Pro-voucher group launches online school search tool for Memphis and Nashville

An influential pro-voucher group has launched a website to help families navigate school options ahead of open enrollment this spring to participate in Tennessee’s education savings account program.

Billed as a “one-stop shop” for parents to gather information, Tennessee School Finder went live on Monday and focuses on school choices for families zoned to Shelby County Schools, Metropolitan Nashville Public Schools, and the state-run Achievement School District. 

All three districts will be affected by Tennessee’s new voucher law, which sets aside public money for eligible students to attend private or parochial schools beginning next school year in Memphis and Nashville. Other communities could be added later, said Shaka Mitchell, state director for the American Federation for Children.

The resource arrives as educational options are expanding in the state, particularly in urban areas targeted by the 2019 voucher law and where public charter schools are becoming more prevalent.

The American Federation for Children was led by U.S. Secretary of Education Betsy DeVos before joining President Donald Trump’s cabinet. The Michigan billionaire once poured millions of dollars nationally into the campaigns of state legislative candidates who favor vouchers and charter schools, including in Tennessee. But the group has not created online school search tools before Tennessee School Finder, according to Mitchell.

The site is the most user-friendly digital tool so far for Tennessee’s two most populated counties, allowing parents to identify and compare schools near their residences. It includes hundreds of traditional public schools, public charter schools, public magnet schools, and private or parochial schools.

Mitchell said the website’s design and presentation aims to help parents make informed choices — not to steer them toward private or charter schools. But school leaders in Memphis are not convinced. 

“This comes from a pro-voucher group so we know what this is about: to let parents know where the private schools are,” said Stephanie Love, a school board member for Shelby County Schools and outspoken critic of vouchers.

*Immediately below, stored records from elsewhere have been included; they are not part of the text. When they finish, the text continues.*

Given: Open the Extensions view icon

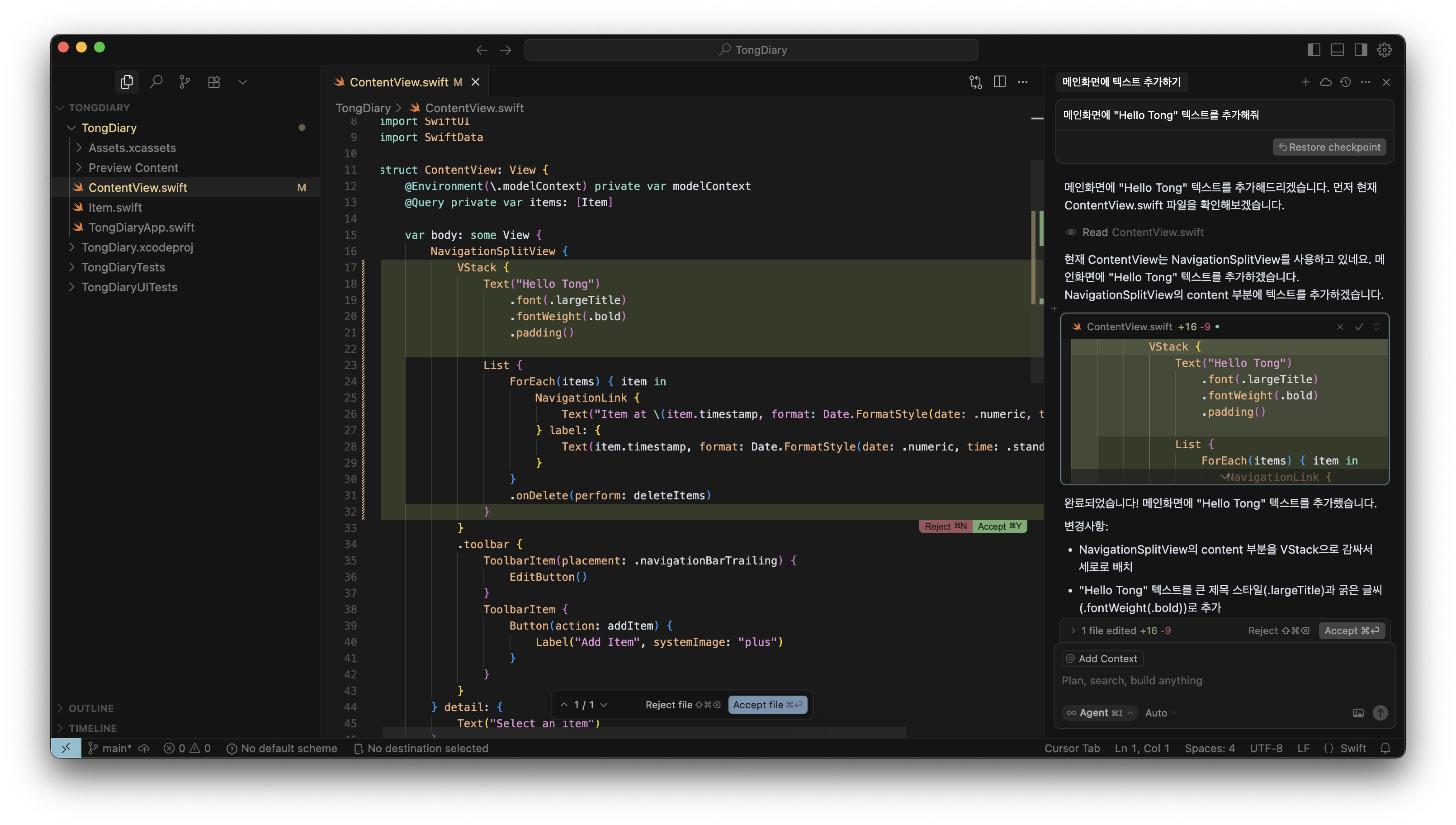Looking at the screenshot, I should pos(214,82).
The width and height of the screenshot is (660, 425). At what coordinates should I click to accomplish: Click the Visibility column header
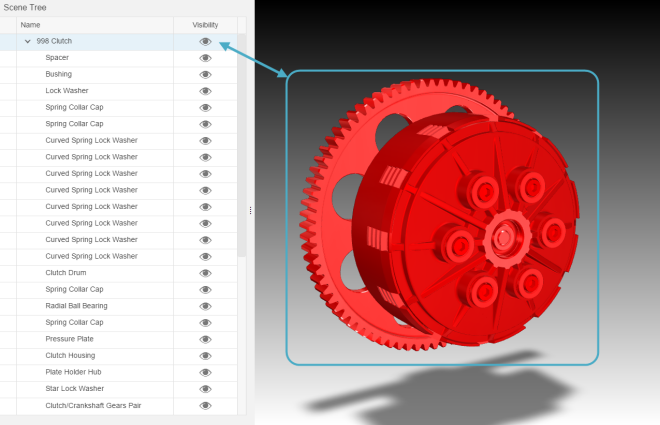[x=204, y=24]
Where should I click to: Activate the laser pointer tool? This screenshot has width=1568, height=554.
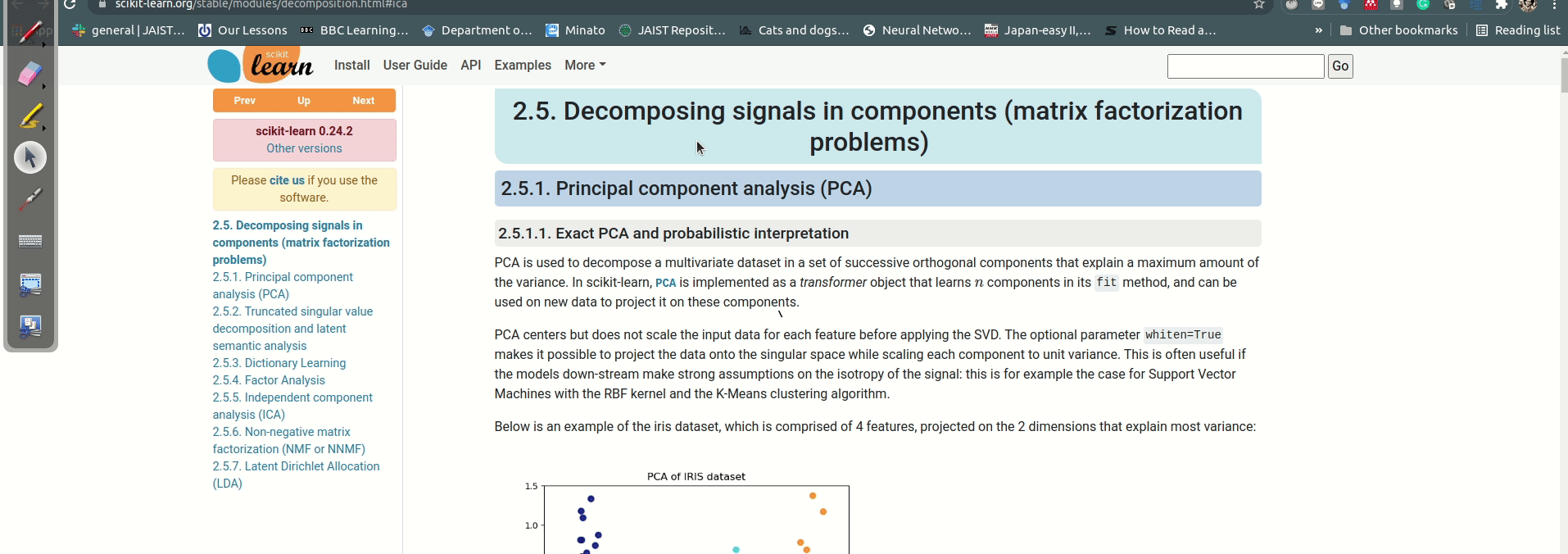pos(30,198)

Districts in Memphis and Nashville now host annual “school choice” expos where parents can go booth to booth to ask questions and gather information. Their websites also provide basic-but-clunky search tools for public schools, including district-authorized charters.

Then there are sites like Niche and GreatSchools, operated by a U.S. company and nonprofit organization, respectively. Much of that information is based on user reviews.

Public, private, and parochial schools, including public charters, can be found and compared on a new website created by the American Federation for Children ahead of the planned rollout of Tennessee’s new school voucher program in Memphis and Nashville.

On Tennessee School Finder, users are required to enter personal information including name and residential address and then are taken immediately to a map of nearby schools. Green designations mark state reward schools with top academic growth, red indicates priority schools in the state’s bottom 5%, and blue means it’s a national blue-ribbon school. All other schools, whether public or private, are designated with gray dots. 

Click on any dot and a tab pops up with information about the school, including overall proficiency in math and English language arts and, for high schools, graduation rates. For private schools, the tab includes tuition rates, whether financial aid is offered, whether a dress code is required, religious affiliation, and whether transportation and before- and after-school care are provided. 

Only a fifth of the private schools shared their proficiency rates as the site was under development. Those schools generally use nationally normed tests, not state-mandated achievement tests taken by public school students.

“That’s not comparing apples to apples,” said Love, with Shelby County Schools. “And a lot of the private schools list nothing at all about their academics.”

For families interested in athletics, band, theater, or other extracurricular activities, the new website won’t help. “We were torn about that but, in the end, we wanted a clean presentation with information that is most useful and we didn’t want to inundate parents with too much text,” Mitchell said.

Shaka Mitchell, Tennessee director of the American Federation for Children, demonstrates a new online tool designed to help parents in Memphis and Nashville navigate education choices for their children.

More information will be added in the coming months, such as private schools that are part of Tennessee’s voucher program for students with disabilities. Once private schools are approved this spring to participate in the education savings account program, that designation will be included too.

As the site debuted, the map for Shelby County included several glaring omissions. It doesn’t include information about the 46 optional schools that students can apply for to receive a specialized learning focus within Shelby County Schools. It also doesn’t list public schools run by municipal school systems in suburban Shelby County, some of which allow out-of-district students to attend for a fee.

For families who value diversity, there’s no information on the racial or socioeconomic makeup of a school in either district. That data can now be found on the State Report Card.

Mitchell said the tool is intended to provide a starting point for parents to narrow down their search, not to make their final decision. 

“It doesn’t do all the work,” he said. “We encourage parents to call schools and set up a school visit.”